» READING PASSAGE
Over the last three years, the following trends were discerned in the firm’s user base:

    • Analysis of the demand credentials can be done through examining the number of Dark Web posts in which threat actors offer or attempt to buy info stealer log files. The demand for ChatGPT account login details spiked in March 2023 after the release of the fourth version of the popular chatbot. Since then, it has stabilized at the same level as that of other AI services.
    • Between 2021 and 2023, almost 34m credentials for Roblox were compromised and posted on the Dark Web, turning the game into a very fruitful target for cybercriminals using info stealing malware. The number of accounts compromised for this popular children’s game had been increasing gradually each year: over the past three years, this figure had risen by 231%, from roughly 4.7m in 2021 to 15.5m in 2023. In general, the average number of compromised accounts in a combination of 11 other random popular gaming platforms or games (Twitch, Electronic Arts, Sony PlayStation, and Steam amongst others) has increased by 112% since 2021.

» PROBLEM TO SOLVE
Reproduce the passage on compromised account credentials word for word, starting at "Over the last" and ending at "other AI services.".

Records excerpted from a collection
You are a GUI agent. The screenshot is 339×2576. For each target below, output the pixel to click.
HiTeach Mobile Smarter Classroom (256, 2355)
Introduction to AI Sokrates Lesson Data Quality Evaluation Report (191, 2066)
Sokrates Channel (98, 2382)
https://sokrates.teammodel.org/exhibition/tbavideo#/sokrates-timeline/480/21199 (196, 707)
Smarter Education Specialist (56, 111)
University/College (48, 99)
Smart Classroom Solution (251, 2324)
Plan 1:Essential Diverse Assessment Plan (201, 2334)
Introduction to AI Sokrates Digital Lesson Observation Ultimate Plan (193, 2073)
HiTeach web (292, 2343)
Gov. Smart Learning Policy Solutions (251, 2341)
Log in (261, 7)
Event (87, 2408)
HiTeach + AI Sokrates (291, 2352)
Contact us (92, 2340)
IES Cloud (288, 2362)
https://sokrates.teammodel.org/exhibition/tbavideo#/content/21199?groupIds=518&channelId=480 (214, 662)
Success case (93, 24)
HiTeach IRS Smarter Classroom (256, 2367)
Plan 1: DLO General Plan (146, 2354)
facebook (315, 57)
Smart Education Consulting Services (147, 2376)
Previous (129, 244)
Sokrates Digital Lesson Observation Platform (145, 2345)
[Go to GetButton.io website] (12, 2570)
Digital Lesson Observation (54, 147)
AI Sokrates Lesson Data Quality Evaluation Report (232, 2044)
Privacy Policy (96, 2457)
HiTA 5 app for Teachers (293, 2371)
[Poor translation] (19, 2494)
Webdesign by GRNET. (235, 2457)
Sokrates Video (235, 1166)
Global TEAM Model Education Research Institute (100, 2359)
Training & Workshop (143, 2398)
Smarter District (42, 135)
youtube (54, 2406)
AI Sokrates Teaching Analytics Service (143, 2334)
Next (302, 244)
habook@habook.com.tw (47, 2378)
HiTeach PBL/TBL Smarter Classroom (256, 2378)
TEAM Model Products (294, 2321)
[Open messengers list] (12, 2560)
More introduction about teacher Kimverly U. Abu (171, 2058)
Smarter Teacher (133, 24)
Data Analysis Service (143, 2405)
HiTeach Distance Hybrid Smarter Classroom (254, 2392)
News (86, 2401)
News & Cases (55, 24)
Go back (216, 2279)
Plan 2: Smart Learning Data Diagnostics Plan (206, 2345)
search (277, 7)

» RESPONSE
Over the last three years, the following trends were discerned in the firm’s user base:

    • Analysis of the demand credentials can be done through examining the number of Dark Web posts in which threat actors offer or attempt to buy info stealer log files. The demand for ChatGPT account login details spiked in March 2023 after the release of the fourth version of the popular chatbot. Since then, it has stabilized at the same level as that of other AI services.